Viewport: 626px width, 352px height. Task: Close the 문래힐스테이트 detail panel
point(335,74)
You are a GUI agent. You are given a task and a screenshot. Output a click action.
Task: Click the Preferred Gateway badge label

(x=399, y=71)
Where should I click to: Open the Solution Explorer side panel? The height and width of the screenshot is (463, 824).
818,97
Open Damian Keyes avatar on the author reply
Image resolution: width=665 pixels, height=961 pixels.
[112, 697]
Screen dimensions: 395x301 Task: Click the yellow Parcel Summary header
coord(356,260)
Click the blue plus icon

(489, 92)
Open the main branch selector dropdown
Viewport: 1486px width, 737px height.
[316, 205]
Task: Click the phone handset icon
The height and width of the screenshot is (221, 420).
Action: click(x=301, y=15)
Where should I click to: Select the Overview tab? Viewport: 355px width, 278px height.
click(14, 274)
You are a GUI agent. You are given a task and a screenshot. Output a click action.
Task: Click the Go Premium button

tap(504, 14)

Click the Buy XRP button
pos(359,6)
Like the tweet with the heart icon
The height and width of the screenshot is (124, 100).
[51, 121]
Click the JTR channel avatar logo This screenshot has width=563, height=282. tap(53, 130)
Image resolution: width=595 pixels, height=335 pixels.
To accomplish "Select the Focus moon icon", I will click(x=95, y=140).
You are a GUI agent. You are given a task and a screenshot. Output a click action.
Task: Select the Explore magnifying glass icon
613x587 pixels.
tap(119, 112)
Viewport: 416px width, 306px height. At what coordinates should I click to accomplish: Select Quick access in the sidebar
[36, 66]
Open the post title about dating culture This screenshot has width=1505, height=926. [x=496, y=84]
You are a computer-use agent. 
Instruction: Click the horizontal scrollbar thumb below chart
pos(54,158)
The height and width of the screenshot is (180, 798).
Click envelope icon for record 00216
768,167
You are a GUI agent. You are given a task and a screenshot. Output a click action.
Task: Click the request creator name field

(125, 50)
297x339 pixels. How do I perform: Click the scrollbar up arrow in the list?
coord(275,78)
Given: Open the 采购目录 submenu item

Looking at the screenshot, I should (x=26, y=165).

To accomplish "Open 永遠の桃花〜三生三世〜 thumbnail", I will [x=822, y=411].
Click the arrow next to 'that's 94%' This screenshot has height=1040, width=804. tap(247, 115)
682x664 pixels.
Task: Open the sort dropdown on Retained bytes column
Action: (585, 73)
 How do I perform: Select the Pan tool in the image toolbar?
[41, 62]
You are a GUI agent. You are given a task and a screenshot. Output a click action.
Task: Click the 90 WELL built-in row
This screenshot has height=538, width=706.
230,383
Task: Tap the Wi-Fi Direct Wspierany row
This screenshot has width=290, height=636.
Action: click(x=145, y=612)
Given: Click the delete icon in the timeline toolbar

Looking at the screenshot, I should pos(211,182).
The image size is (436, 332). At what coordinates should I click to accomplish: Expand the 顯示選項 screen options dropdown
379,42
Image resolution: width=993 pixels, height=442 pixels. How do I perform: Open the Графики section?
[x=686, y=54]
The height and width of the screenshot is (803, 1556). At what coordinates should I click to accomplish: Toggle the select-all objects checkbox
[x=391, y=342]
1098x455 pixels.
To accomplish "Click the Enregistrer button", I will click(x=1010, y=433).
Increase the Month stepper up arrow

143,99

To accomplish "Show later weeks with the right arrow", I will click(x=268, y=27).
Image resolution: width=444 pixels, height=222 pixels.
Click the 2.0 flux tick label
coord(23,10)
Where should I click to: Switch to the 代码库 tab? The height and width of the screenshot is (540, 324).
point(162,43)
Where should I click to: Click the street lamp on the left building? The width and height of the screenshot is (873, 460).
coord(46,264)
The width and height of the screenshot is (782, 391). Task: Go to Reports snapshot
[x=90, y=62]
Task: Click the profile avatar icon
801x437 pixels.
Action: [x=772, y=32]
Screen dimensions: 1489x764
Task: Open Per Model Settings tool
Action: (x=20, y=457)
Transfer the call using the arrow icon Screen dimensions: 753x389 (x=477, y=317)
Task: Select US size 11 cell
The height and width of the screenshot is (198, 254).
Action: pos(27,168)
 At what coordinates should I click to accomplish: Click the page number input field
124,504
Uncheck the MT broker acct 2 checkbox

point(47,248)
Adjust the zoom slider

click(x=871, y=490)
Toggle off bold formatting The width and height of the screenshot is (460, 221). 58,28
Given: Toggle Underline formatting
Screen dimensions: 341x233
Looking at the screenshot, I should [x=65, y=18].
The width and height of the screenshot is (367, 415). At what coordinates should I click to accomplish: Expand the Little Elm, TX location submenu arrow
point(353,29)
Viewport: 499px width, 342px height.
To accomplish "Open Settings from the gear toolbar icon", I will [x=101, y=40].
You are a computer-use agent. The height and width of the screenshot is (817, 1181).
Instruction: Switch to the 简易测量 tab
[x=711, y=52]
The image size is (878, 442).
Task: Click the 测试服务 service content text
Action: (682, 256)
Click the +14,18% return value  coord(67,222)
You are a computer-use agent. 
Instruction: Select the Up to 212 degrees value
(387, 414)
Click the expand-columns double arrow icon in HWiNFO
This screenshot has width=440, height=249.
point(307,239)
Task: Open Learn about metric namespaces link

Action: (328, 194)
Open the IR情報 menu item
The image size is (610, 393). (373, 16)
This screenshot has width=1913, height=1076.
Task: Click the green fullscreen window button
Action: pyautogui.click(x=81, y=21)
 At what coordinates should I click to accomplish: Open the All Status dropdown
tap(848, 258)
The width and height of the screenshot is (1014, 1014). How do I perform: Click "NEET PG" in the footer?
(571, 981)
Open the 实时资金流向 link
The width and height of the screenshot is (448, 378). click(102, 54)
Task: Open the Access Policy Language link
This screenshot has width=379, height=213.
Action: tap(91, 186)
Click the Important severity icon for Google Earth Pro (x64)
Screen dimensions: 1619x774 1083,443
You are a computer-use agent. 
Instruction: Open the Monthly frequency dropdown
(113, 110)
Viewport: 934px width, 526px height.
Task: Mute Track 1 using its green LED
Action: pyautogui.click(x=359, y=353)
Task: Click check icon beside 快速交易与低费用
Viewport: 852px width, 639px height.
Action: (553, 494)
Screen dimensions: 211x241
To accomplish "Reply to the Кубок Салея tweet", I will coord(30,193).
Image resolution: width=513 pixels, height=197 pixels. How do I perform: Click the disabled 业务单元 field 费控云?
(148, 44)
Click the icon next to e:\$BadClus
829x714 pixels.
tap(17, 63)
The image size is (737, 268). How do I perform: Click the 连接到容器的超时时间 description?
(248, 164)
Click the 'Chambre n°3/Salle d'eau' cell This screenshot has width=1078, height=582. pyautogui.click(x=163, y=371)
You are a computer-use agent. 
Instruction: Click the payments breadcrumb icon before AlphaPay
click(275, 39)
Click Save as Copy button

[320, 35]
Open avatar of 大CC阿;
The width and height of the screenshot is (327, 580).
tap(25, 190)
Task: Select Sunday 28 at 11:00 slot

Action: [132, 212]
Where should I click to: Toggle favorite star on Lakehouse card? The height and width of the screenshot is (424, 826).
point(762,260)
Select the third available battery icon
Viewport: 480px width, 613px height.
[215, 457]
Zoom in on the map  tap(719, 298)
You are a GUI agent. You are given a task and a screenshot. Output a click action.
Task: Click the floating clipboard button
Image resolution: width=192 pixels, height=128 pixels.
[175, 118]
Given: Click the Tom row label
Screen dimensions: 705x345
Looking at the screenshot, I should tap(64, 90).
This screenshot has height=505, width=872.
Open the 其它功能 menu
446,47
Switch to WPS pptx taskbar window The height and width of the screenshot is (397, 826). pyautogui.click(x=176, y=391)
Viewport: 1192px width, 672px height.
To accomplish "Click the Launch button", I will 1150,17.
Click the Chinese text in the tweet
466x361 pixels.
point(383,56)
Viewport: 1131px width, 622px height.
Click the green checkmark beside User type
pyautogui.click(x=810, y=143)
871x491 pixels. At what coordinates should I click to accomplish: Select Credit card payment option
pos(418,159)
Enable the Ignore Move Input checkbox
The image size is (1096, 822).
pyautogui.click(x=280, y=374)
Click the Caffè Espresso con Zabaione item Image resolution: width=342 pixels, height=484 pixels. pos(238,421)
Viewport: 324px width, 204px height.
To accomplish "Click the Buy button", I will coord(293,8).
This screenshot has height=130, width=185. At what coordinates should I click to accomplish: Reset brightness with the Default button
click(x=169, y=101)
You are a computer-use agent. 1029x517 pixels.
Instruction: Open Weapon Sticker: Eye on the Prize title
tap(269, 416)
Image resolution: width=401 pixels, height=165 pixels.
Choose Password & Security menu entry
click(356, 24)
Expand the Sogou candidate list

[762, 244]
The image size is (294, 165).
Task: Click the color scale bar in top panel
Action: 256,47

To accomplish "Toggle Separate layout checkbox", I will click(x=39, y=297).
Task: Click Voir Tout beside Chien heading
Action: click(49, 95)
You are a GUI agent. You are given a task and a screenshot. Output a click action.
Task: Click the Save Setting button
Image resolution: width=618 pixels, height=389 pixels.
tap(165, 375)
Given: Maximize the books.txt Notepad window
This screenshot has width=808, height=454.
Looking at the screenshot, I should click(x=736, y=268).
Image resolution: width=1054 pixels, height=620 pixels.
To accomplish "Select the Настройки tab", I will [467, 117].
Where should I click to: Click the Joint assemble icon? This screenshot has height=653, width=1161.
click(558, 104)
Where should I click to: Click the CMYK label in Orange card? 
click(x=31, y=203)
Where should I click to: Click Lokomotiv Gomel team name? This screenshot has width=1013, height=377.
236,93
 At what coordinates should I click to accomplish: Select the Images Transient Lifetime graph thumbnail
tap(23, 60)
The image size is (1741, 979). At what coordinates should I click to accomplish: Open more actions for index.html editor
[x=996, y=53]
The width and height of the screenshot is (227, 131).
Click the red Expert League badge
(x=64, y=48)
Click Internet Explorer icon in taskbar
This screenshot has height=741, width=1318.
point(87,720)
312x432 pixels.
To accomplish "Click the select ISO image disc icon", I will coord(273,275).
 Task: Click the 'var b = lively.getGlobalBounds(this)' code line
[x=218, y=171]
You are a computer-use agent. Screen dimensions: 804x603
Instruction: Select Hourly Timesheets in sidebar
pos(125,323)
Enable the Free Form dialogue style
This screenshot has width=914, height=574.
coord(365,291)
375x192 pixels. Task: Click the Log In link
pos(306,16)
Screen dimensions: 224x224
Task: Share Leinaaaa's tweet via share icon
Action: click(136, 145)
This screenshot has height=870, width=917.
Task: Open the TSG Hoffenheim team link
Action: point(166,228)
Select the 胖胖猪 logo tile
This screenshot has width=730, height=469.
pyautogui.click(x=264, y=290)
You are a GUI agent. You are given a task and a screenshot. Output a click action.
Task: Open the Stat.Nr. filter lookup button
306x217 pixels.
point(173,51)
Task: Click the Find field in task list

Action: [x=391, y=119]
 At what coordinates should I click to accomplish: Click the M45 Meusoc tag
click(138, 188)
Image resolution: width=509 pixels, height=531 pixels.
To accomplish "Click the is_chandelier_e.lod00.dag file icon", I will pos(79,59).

Exercise = Lay out the records from the line with "Click the Buy XRP button" to the line with "Click the JTR" as a two-column CSV with the headers instruction and click_point, one row per record. Put each record's text and its answer in a single quoted field, replacing line breaks with spaces.

Complete answer =
instruction,click_point
"Click the Buy XRP button","pos(359,6)"
"Like the tweet with the heart icon The height and width of the screenshot is (124, 100).","[51, 121]"
"Click the JTR channel avatar logo This screenshot has width=563, height=282.","tap(53, 130)"